Malheureusement, si le charisme est en forte présence à l'écran, les idées pour l'exploiter manquent cruellement. Boorman cisaille son film en trois étapes clichées bien pompeuses. On se montre les crocs, on se fait des papouilles sur un radeau et on se fait exploser la tête alors qu'on allait se remettre sur la tronche. Heureusement que le cinéaste gère sa narration, parce qu'il y avait de quoi s'ennuyer devant si peu de créativité. Toute la première partie, celle où il écrit la rencontre entre ces deux hommes qui se rejettent d'emblée, à cause du conflit qui les oppose, est on ne peut plus pantouflarde. Marvin, en bon ricain, la joue canaille un peu arrogante mais futée, et tente de piquer de l'eau dans la réserve de Mifune qui joue le stéréotype bas de plancher du japonais. Méticuleux, grande gueule, si borné qu'il en devient bête (l'homme se barricade quand même dans un bras de sable en proie à la marée ...). Pas spécialement enthousiasmant, vous en conviendrez.

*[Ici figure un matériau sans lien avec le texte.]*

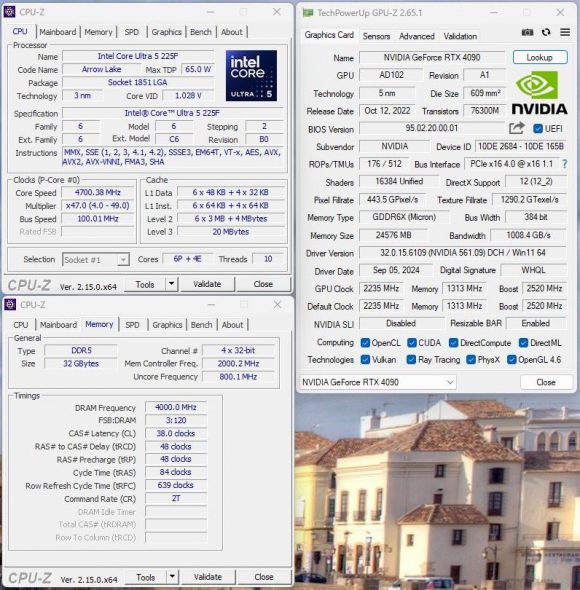Click the NVIDIA logo in GPU-Z

tap(539, 94)
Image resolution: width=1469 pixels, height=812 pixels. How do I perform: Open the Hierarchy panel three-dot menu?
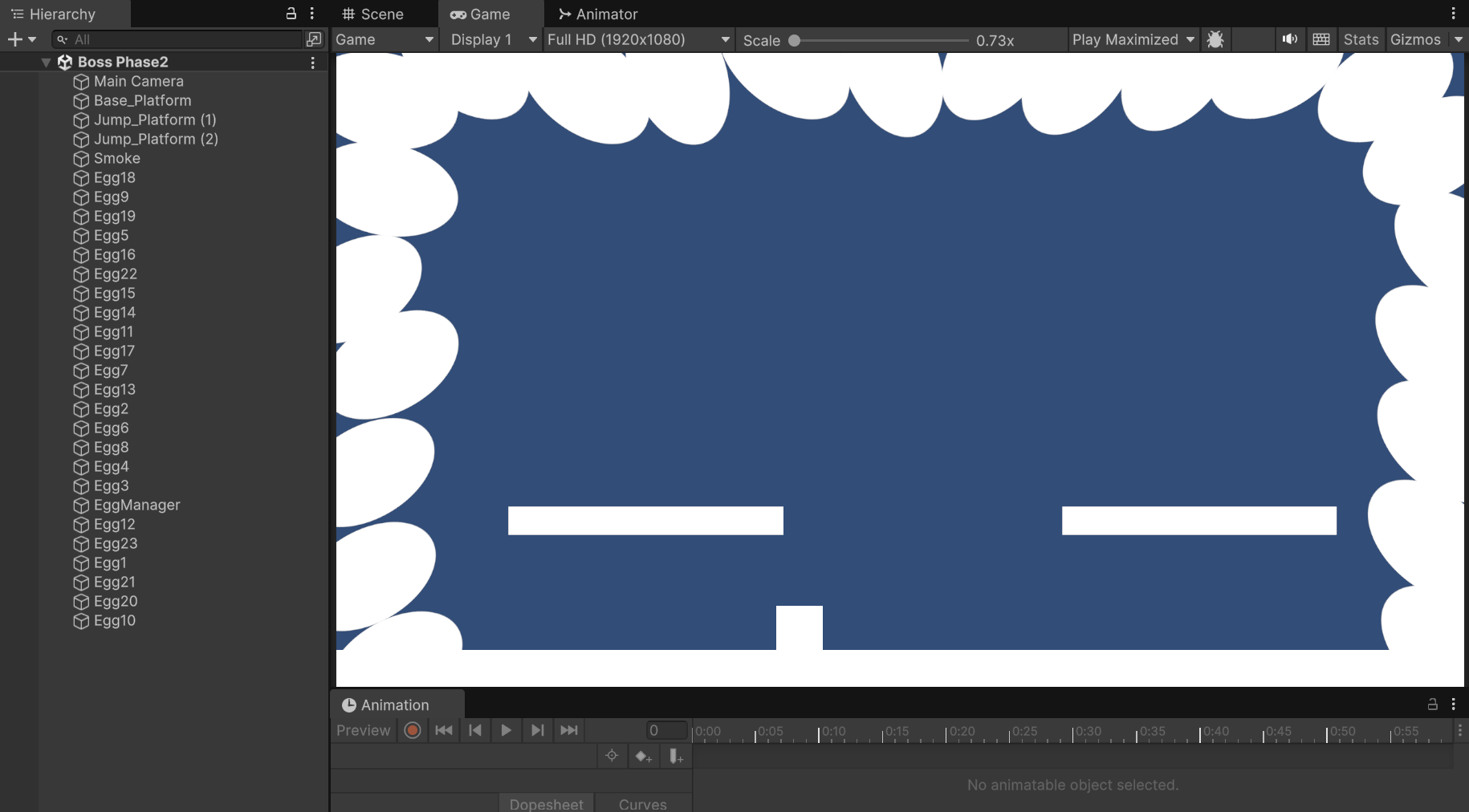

Cela étant dit, on devine rapidement que Boorman n'a pas spécialement d'autre volonté que d'illustrer cet instinct de survie qui anime les hommes, qui se fait encore plus féroce lorsqu'ils sont ennemis, mais qui peut pourtant muter en association lorsque le bien commun peut en bénéficier. La leçon est très didactique, peut être trop, mais fonctionne. On ne s'ennuie pas, mieux, on déguste le two men show qui se joue à l'écran avec un appétit féroce. Surtout que Boorman emballe ça avec des plans naturalistes somptueux. On lui sent un intérêt vif pour les décors naturels qu'il investit. On se prend même à regretter qu'il ne concentre son attention que sur un petit lopin de terre (l'île où les deux hommes survivent se limitent à une place peu étendue) tant il l'épuise de son coup d'oeil entraîné.
Duel dans le pacifique est un film divertissant, qui vaut principalement pour ces deux symboles de virilité qui s'y partagent l'affiche et la belle maîtrise technique de son réalisateur. Pour une leçon de survie inspirée par contre, il faudra repasser. On est en présence d'une illustration balisée du genre, qui souffre également de certains choix peu judicieux, imposés au cinéaste par des producteurs désireux de vendre leur film comme une rencontre punchy entre deux acteurs physiques et énervés, quitte à imposer à la séance une fin totalement manquée qui frappe par sa débilité.